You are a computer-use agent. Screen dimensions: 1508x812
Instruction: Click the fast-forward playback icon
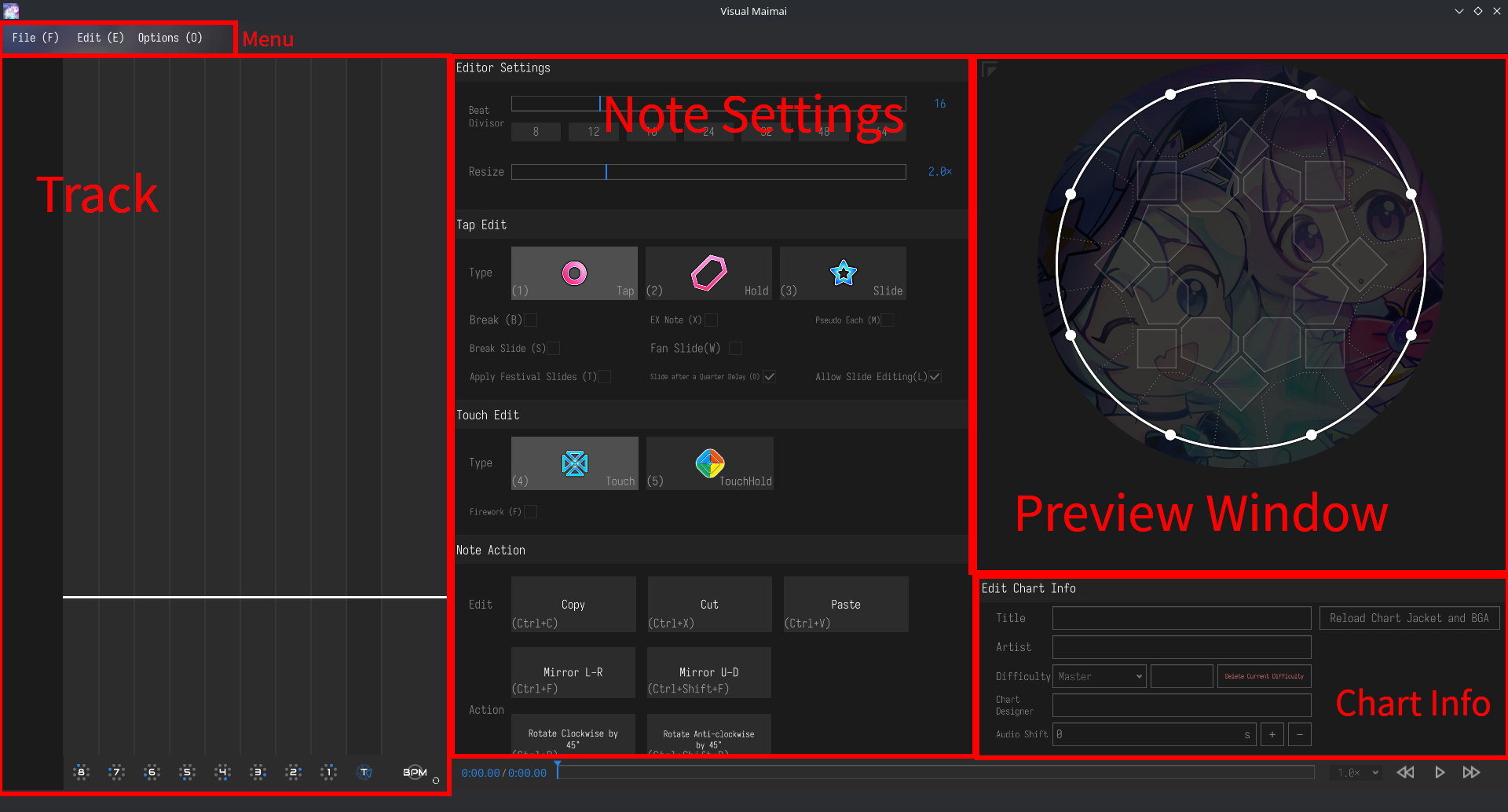(x=1471, y=773)
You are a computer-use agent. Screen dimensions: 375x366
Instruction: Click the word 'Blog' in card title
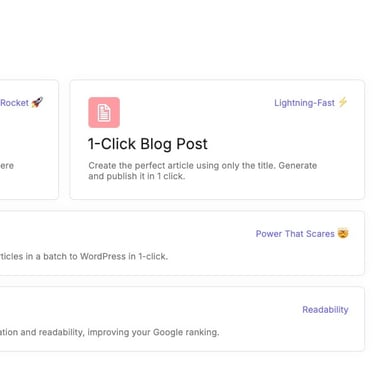point(156,144)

• [Work task]
Search the material above for the string "computer". Show every line that holds it.

• [Final answer]
You are a computer-use agent. Screen dimensions: 1508x812
You are a computer-use agent. Screen dimensions: 375x366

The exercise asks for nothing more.